“We want to meet our obligations with 100 percent of our creditors,” she said in a nationally televised address. “We only ask that they give us fair conditions for negotiation that are in line with the Argentine constitution and national laws.”
Fernandez’s comments provided some clarity to investors whipsawed this week by conflicting statements from government officials about the nation’s next steps after a U.S. court decision this week compelling it to pay holders of defaulted debt in full. Wall Street banks from JPMorgan Chase & Co. to Nomura Holdings Inc. had said Argentina was bluffing with threats to walk away from talks with billionaire Paul Singer that could end the decade-long dispute.
“After having no strategy with this whole holdout situation, the government is finally realizing that they need to negotiate,” Juan Carlos Rodado, head of Latin America research at Natixis, said in an e-mail. “She needs to show in the end that she is responsible.”
Restructured bonds due 2033 jumped 2.6 cents to 77.8 cents on the dollar, the highest price since the U.S. Supreme Court on June 16 left intact a lower-court ruling that jeopardizes a June 30 coupon payment on the notes if the holdouts go unpaid. The extra yield investors demand to hold Argentine debt over U.S. Treasuries narrowed 1.29 percentage point to 6.88 percentage points as of 4:10 p.m. in New York for the biggest rally in emerging markets, according to data from JPMorgan.
That would be the lowest so-called yield spread on a closing basis since Aug. 2011.
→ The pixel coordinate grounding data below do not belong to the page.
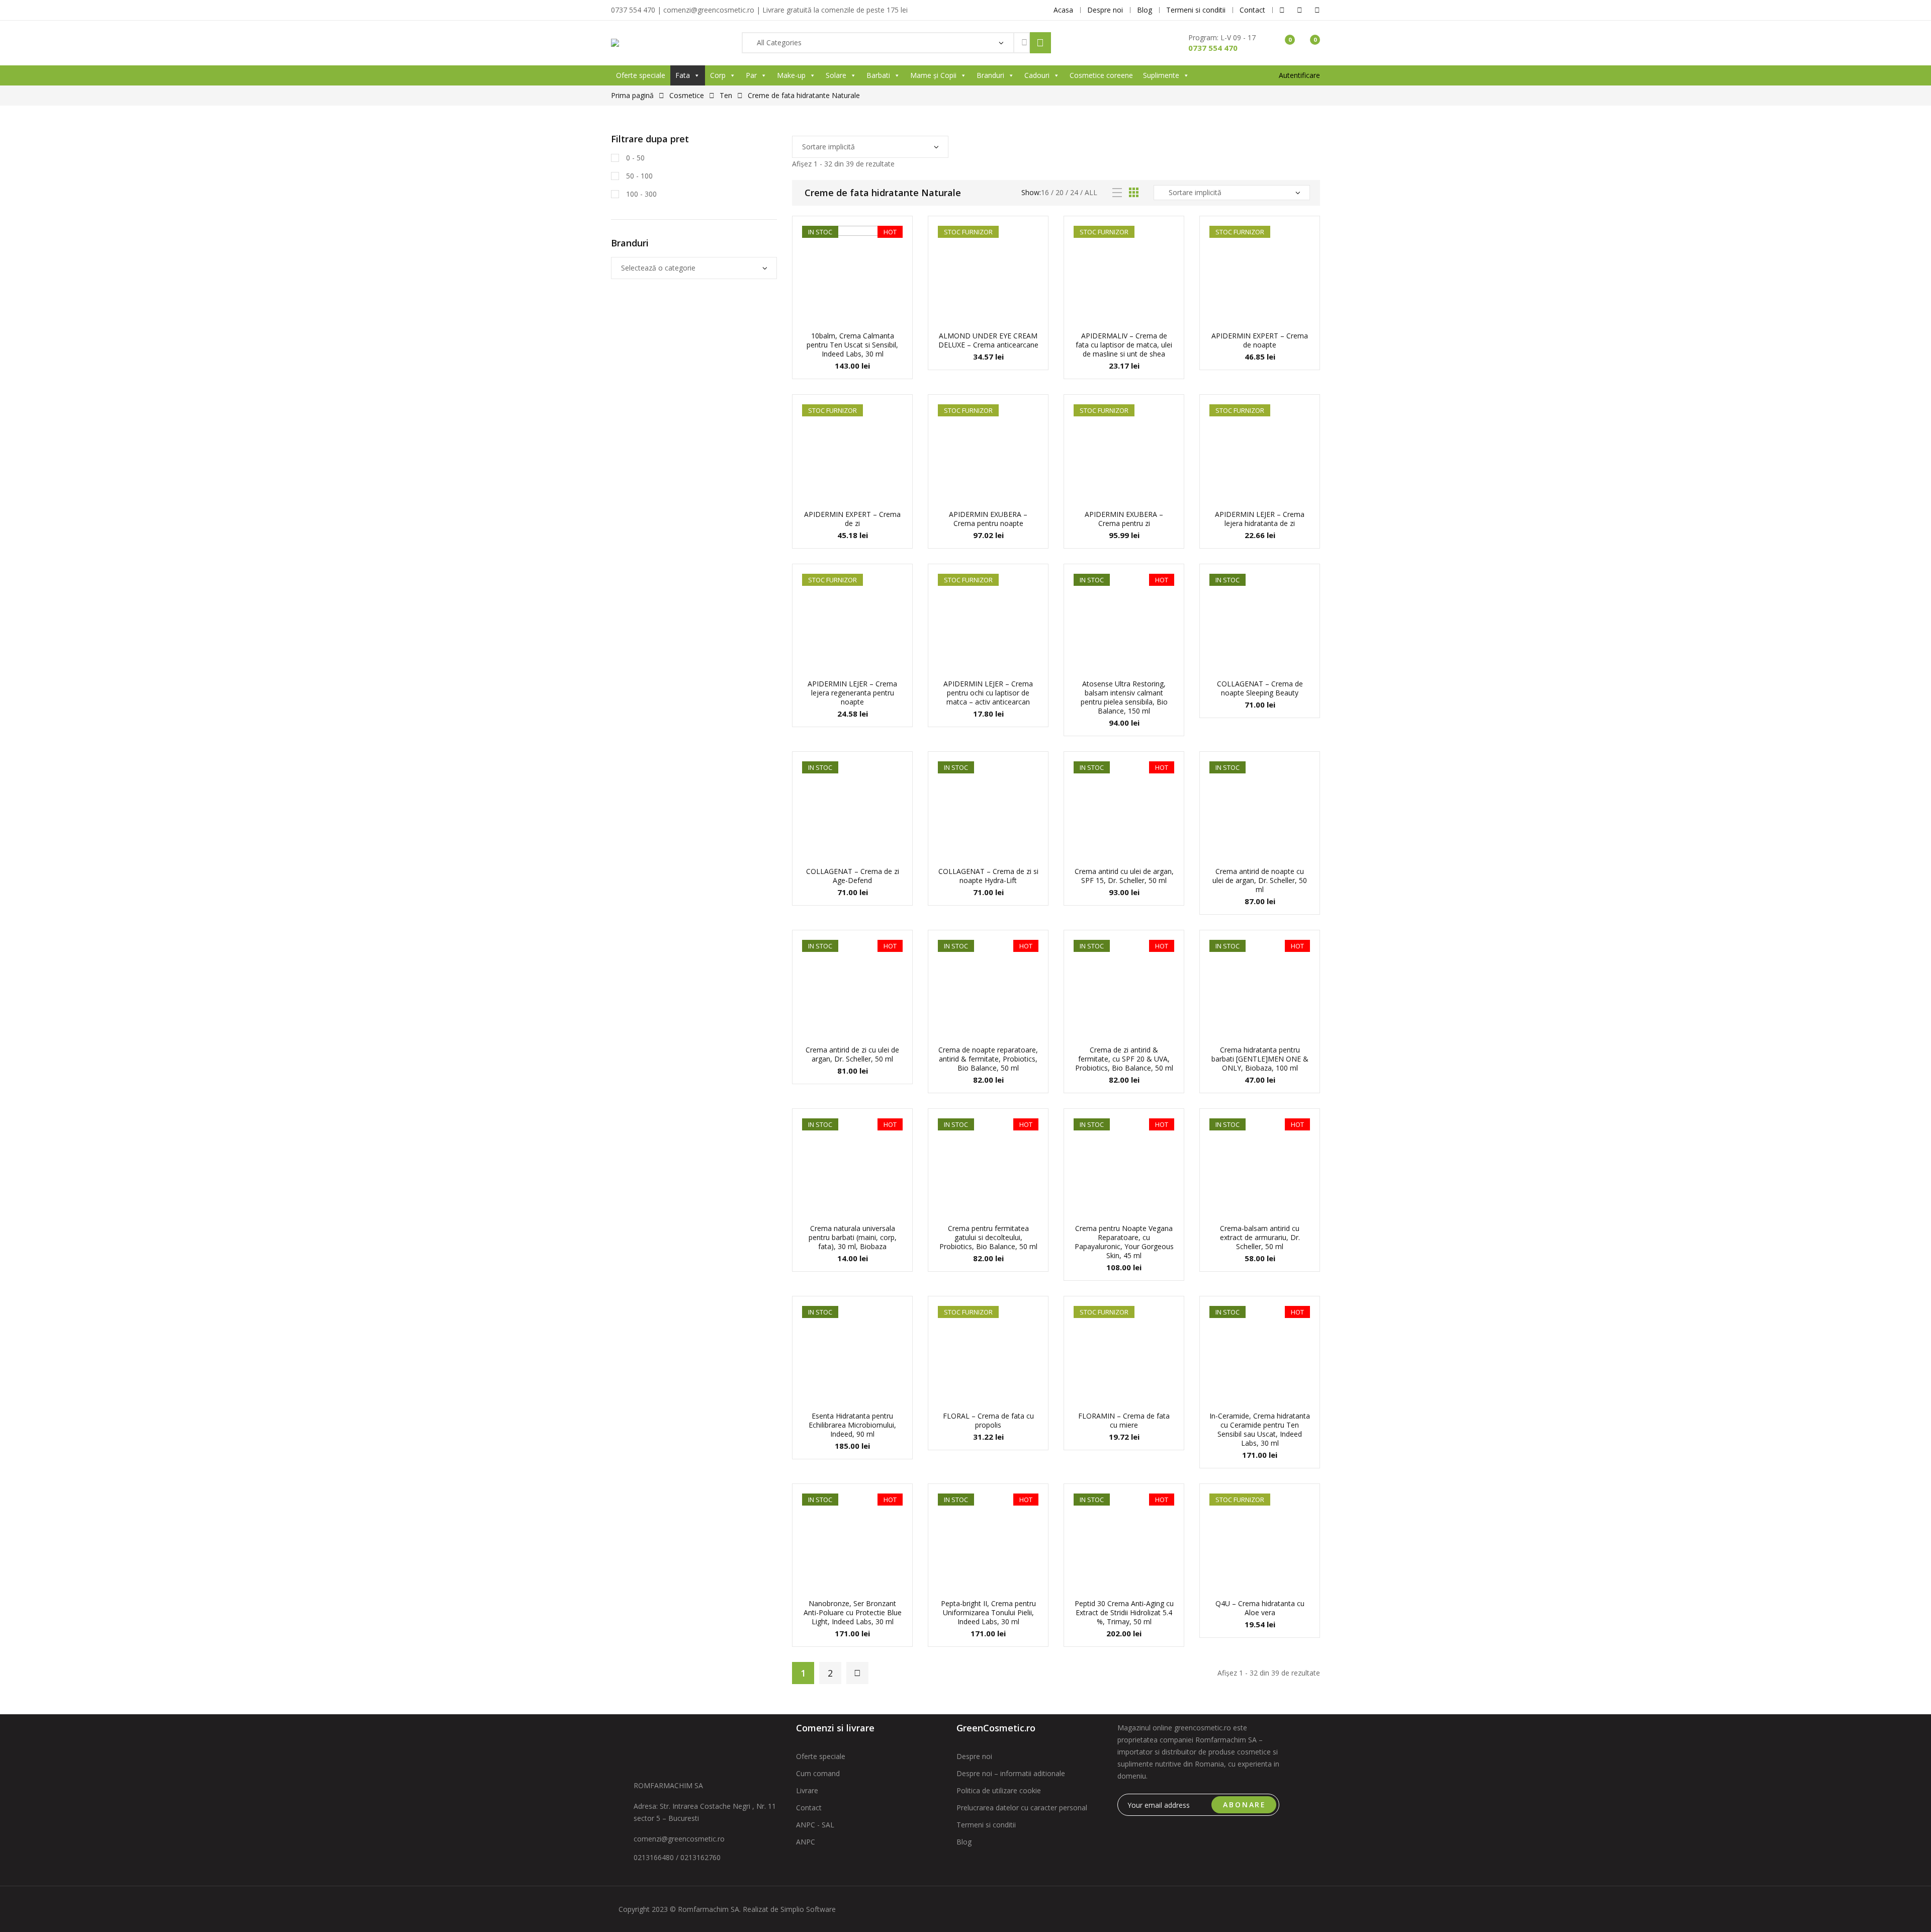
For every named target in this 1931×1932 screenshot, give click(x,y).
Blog (964, 1842)
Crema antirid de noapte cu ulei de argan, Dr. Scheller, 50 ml (1259, 880)
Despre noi (974, 1756)
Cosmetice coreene (1101, 75)
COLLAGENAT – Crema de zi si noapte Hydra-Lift (988, 875)
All (1091, 192)
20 (1060, 192)
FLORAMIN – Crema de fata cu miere (1124, 1420)
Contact (809, 1807)
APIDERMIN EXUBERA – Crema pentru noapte (988, 518)
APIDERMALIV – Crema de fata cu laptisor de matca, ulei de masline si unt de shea (1124, 345)
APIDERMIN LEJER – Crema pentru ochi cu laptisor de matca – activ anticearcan (988, 693)
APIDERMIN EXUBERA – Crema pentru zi (1124, 518)
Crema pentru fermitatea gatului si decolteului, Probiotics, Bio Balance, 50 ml (988, 1237)
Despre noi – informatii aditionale (1010, 1773)
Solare (836, 75)
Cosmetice (686, 95)
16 (1045, 192)
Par (751, 75)
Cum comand (818, 1773)
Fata (682, 75)
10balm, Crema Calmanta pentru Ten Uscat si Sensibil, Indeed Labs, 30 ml (852, 345)
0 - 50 (634, 157)
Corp (718, 75)
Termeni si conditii (986, 1824)
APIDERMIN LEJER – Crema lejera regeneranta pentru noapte (852, 693)
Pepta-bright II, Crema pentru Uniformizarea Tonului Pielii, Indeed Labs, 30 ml (988, 1612)
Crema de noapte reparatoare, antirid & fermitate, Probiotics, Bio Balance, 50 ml (988, 1059)
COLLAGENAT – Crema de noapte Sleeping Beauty (1260, 688)
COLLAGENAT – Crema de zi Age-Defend (852, 875)
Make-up (791, 75)
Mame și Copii (933, 75)
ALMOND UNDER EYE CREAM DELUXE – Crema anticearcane (988, 340)
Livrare (807, 1790)
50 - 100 (638, 176)
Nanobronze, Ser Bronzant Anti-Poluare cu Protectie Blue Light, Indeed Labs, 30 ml (853, 1612)
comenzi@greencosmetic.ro (679, 1838)
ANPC (805, 1842)
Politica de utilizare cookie (998, 1790)
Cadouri (1036, 75)
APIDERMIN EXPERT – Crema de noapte (1259, 340)
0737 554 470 (1213, 48)
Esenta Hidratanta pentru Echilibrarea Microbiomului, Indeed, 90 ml (852, 1425)
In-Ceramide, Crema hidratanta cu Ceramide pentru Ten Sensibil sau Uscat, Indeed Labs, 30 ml (1259, 1429)
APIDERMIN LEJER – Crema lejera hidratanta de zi (1259, 518)
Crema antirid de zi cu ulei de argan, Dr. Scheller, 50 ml (852, 1054)
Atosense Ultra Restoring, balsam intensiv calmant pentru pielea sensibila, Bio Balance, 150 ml (1124, 697)
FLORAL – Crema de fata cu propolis (988, 1420)
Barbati (878, 75)
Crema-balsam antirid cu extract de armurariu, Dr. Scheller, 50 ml (1260, 1237)
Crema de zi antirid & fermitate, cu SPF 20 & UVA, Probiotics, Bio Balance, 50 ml (1124, 1059)
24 (1074, 192)
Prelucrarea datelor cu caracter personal (1021, 1807)
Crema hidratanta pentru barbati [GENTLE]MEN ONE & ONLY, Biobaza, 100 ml (1259, 1059)
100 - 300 (640, 194)
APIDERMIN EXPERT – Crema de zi (852, 518)
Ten (726, 95)
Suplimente (1161, 75)
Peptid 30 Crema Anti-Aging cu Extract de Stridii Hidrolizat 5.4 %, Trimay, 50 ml (1124, 1612)
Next (857, 1673)
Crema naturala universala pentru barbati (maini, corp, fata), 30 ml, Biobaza (853, 1237)
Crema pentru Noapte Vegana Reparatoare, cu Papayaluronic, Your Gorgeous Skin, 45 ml (1124, 1241)
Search (1040, 42)
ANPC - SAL (815, 1824)
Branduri (990, 75)
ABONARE (1244, 1804)
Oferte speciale (640, 75)
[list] (1117, 193)
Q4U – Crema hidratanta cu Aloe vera (1259, 1608)
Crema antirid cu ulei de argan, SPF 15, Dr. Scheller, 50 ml (1124, 875)
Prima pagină (632, 95)
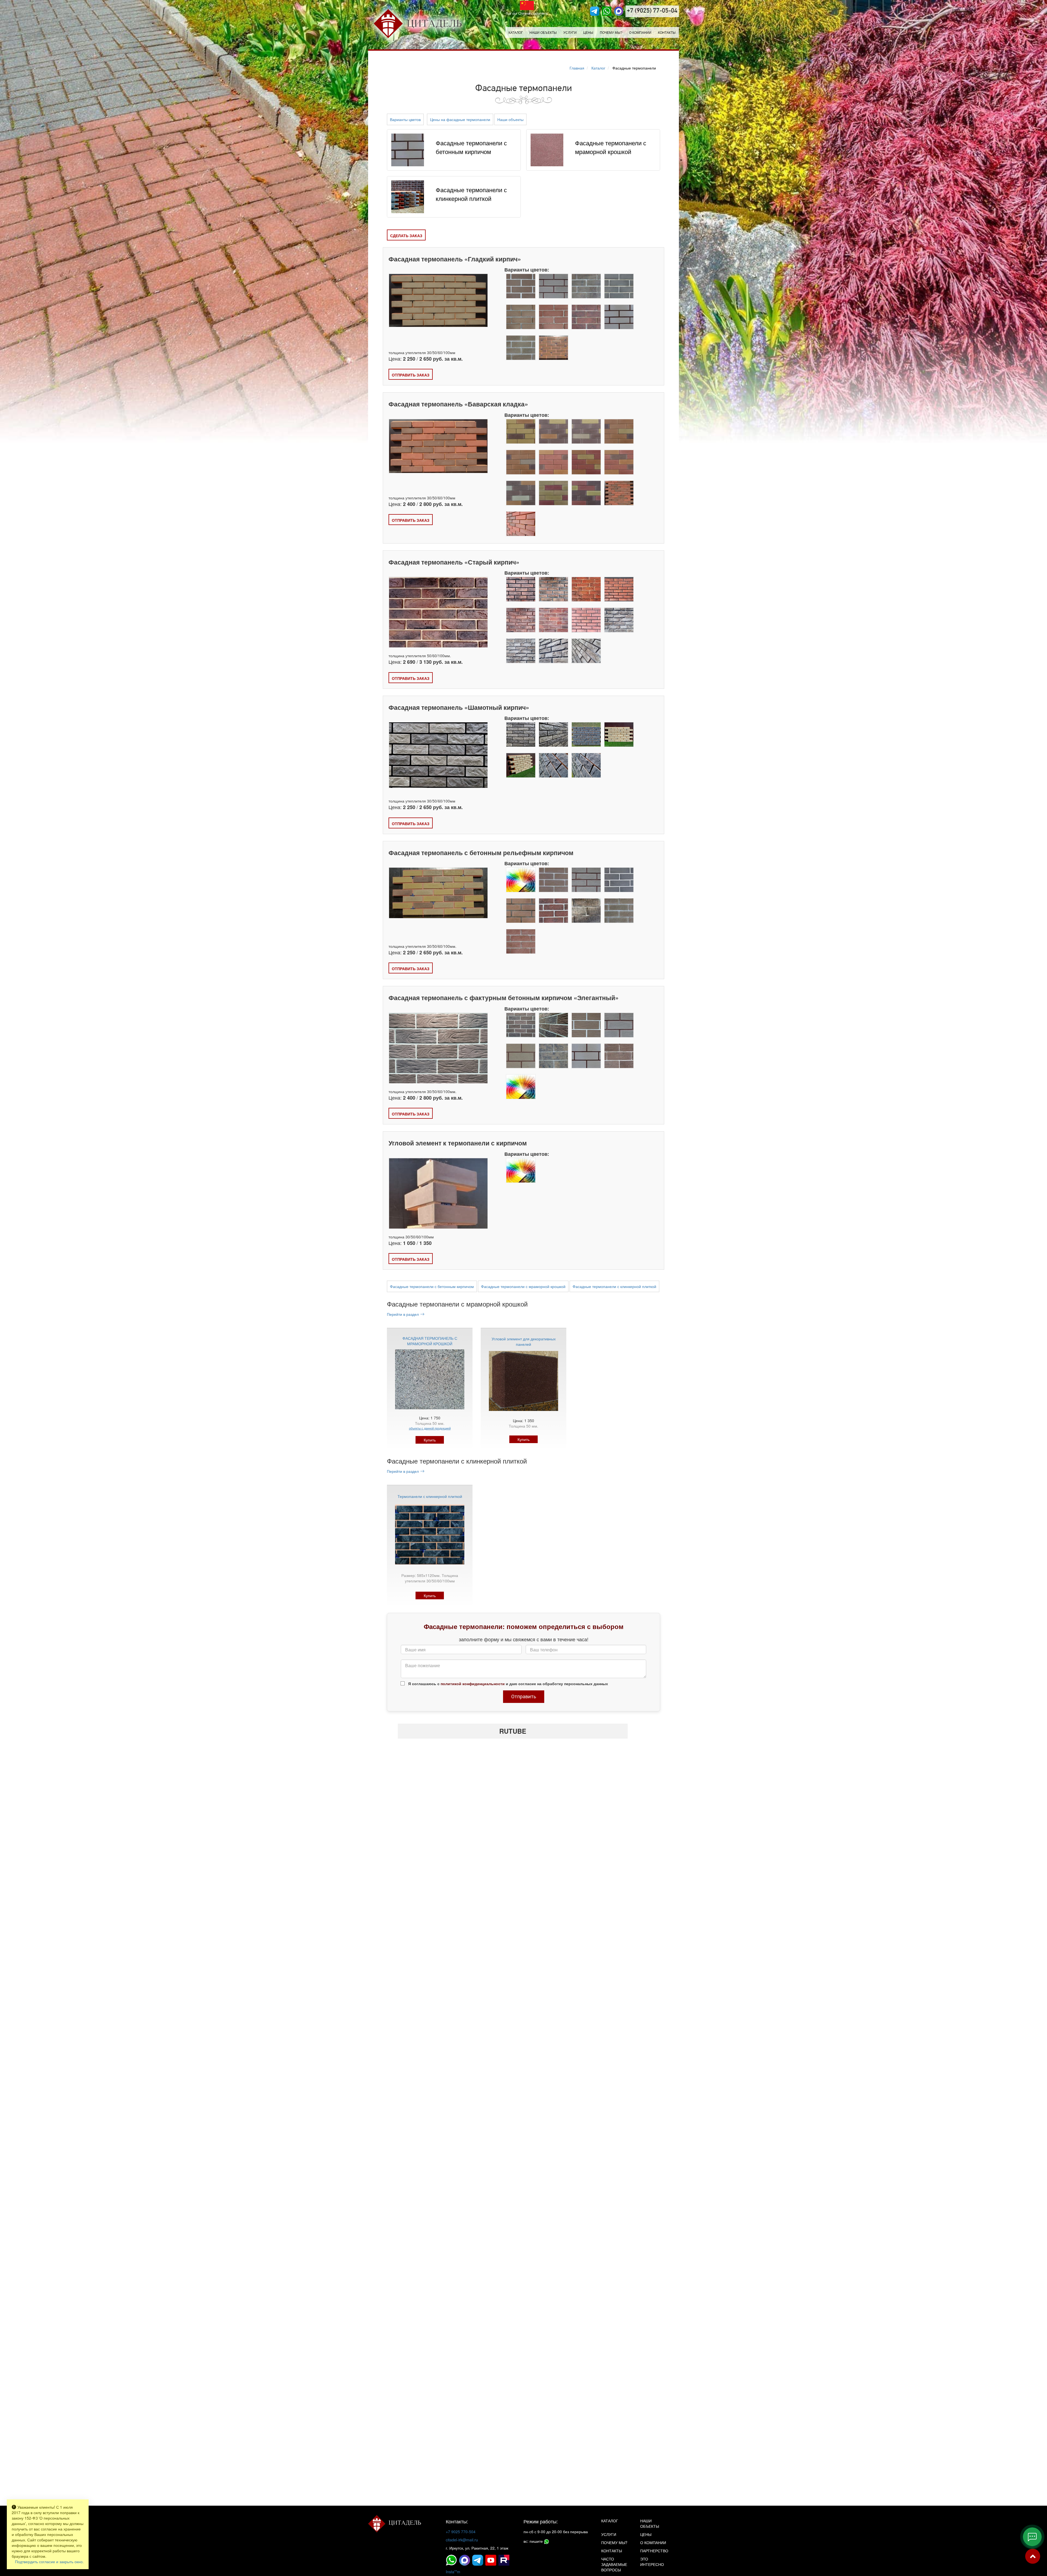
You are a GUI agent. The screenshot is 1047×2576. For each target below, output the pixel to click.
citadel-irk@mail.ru (462, 2539)
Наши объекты (543, 32)
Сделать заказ (406, 235)
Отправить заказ (410, 375)
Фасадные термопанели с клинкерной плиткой (614, 1286)
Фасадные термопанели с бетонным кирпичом (432, 1286)
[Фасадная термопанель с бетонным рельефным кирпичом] (438, 893)
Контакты (667, 32)
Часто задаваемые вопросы (614, 2564)
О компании (640, 32)
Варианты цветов (405, 119)
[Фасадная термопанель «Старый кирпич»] (438, 614)
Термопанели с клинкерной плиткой (430, 1496)
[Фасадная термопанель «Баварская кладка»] (438, 446)
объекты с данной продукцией (430, 1428)
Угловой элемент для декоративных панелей (524, 1341)
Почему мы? (611, 32)
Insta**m (453, 2571)
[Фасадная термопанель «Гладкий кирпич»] (438, 300)
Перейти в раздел (403, 1314)
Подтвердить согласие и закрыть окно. (49, 2561)
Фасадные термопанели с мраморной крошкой (523, 1286)
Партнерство (654, 2550)
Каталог (516, 32)
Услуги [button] (570, 32)
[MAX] (618, 11)
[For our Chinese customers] (527, 5)
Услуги (608, 2534)
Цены (588, 32)
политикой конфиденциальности (473, 1683)
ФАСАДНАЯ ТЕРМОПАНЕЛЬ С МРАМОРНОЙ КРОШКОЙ (429, 1340)
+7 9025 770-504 (461, 2531)
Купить (430, 1440)
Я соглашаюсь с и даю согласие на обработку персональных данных (507, 1683)
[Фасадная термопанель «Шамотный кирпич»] (438, 755)
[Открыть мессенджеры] (1032, 2536)
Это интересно (652, 2561)
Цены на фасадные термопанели (460, 119)
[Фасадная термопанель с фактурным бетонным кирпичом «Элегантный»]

Fernandez said she’s ordered Economy Minister Axel Kicillof to speak with the nation’s attorneys in New York to seek fair conditions for negotiations with holdouts and the district judge.
The government is intent on regaining access to overseas credit markets, according to Javier Kulesz, a Latin America managing director at Nomura. Central bank reserves, which the country uses to pay debt, are hovering near an eight-year low.
“The ultimate objective for Cristina is to make it to the end of the term without a crisis in Argentina,” Kulesz said yesterday at an EMTA event in New York.
Talks with Singer, who has a court order requiring Argentina to pay him $1.5 billion tied to defaulted notes, would mark a turnaround for Fernandez after years of calling creditors who sued the country “vultures” seeking to profit from misery. Pressure is mounting on her to negotiate after losing this week a last-ditch attempt at appealing the decision.
Fernandez, who on June 16 called the court ruling “extortion,” didn’t call the litigating hedge funds vultures today or mention plans to skirt the ruling using a debt swap.
The orders were put into effect June 18. The nation can no longer put off Singer’s claims because the ruling blocks the government from making a $900 million June 30 interest payment on bonds issued as part of restructurings in 2005 and 2010 without paying the holdout creditors in full.
Less than a day after a government lawyer told a federal court in New York that the country is willing to negotiate an agreement, Cabinet chief Jorge Capitanich said yesterday that there’s no government mission going to New York for talks and the country is working on paying bondholders under Argentine law to skirt the U.S. ruling.
“Both sides are playing hardball,” Vladimir Werning, head of Latin America research at JPMorgan, said in report yesterday “Sticks as well as carrots are elements likely to be used.”
An attorney for NML Capital Ltd., a unit of Singer’s Elliott Management Corp., told the district court judge that with a 30-day grace period after the June 30 payment deadline, the government has six weeks to sit down and negotiate, which is more than enough time.
Elliott is willing to consider accepting Argentine bonds as payment for defaulted debt, a person familiar with the company’s strategy said June 18. Any decision to accept the securities would depend on the terms offered, the person said.
As part of a push to raise financing overseas for the first time since its record $95 billion sovereign default, Argentina has begun showing a willingness to settle long-standing disputes in recent months.
In May, it reached a $9.7 billion accord with the Paris Club group of creditors, three weeks after compensating Madrid-based Repsol SA for seizing its Argentine unit, YPF SA, in April 2012.
YPF American depositary receipts rallied 5.1 percent to $33.73 in New York trading, the highest since December.
“In Argentina, we have always thought that we are more clever than the rest of the world,” Claudio Loser, a former International Monetary Fund director who now heads research firm Centennial Group Latin America, said yesterday at the EMTA event. “At the moment of truth, they’ll understand they have to negotiate.”